[Excerpts from a dataset]
▬▬▬▬▬▬

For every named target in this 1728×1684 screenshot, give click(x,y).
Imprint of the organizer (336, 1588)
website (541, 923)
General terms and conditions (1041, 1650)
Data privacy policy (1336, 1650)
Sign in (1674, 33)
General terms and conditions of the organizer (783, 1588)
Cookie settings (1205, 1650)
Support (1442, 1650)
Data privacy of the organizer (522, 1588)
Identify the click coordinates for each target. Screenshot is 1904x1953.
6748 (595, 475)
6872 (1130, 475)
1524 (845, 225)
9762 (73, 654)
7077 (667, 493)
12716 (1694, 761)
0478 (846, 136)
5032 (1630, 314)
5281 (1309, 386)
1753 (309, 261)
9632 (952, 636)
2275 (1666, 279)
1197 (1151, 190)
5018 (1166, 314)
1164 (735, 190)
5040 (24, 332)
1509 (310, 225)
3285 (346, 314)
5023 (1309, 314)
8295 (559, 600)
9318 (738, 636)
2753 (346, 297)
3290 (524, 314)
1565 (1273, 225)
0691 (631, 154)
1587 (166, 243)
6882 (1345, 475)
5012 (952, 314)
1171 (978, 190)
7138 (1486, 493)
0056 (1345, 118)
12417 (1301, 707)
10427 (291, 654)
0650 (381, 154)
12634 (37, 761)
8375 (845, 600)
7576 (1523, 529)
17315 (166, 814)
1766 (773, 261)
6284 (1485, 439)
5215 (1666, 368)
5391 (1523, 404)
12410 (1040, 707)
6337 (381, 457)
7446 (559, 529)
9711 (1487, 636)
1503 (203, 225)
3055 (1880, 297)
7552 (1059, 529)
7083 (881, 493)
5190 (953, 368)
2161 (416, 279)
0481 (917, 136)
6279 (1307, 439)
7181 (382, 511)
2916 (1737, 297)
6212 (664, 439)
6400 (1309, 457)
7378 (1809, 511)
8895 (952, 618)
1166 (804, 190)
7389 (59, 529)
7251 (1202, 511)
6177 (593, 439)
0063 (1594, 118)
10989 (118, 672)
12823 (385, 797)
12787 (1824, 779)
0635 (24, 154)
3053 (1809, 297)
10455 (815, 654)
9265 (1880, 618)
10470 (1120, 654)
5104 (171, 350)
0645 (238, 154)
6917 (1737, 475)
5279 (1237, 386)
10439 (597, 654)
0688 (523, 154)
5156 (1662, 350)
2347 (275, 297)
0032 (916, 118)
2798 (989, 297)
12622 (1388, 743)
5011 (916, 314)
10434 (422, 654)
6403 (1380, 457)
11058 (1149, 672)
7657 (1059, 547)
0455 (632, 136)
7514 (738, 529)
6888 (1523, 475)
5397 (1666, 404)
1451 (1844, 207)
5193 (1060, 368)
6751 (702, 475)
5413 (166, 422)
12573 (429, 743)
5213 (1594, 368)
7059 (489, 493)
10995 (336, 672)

▬▬▬▬▬▬

--- What you should do ---
Write out each line exactly, starting with the line that contains "5215 (1666, 368)" and stopping after the last line of the data.

--- Solution to this task ---
5215 (1666, 368)
5391 (1523, 404)
12410 (1040, 707)
6337 (381, 457)
7446 (559, 529)
9711 (1487, 636)
1503 (203, 225)
3055 (1880, 297)
7552 (1059, 529)
7083 (881, 493)
5190 (953, 368)
2161 (416, 279)
0481 (917, 136)
6279 (1307, 439)
7181 (382, 511)
2916 (1737, 297)
6212 (664, 439)
6400 (1309, 457)
7378 (1809, 511)
8895 (952, 618)
1166 (804, 190)
7389 (59, 529)
7251 (1202, 511)
6177 (593, 439)
0063 (1594, 118)
10989 (118, 672)
12823 (385, 797)
12787 (1824, 779)
0635 (24, 154)
3053 (1809, 297)
10455 (815, 654)
9265 (1880, 618)
10470 (1120, 654)
5104 (171, 350)
0645 (238, 154)
6917 (1737, 475)
5279 (1237, 386)
10439 (597, 654)
0688 (523, 154)
5156 (1662, 350)
2347 (275, 297)
0032 (916, 118)
2798 (989, 297)
12622 (1388, 743)
5011 (916, 314)
10434 (422, 654)
6403 (1380, 457)
11058 (1149, 672)
7657 (1059, 547)
0455 (632, 136)
7514 (738, 529)
6888 (1523, 475)
5397 (1666, 404)
1451 (1844, 207)
5193 (1060, 368)
6751 (702, 475)
5413 (166, 422)
12573 (429, 743)
5213 (1594, 368)
7059 (489, 493)
10995 (336, 672)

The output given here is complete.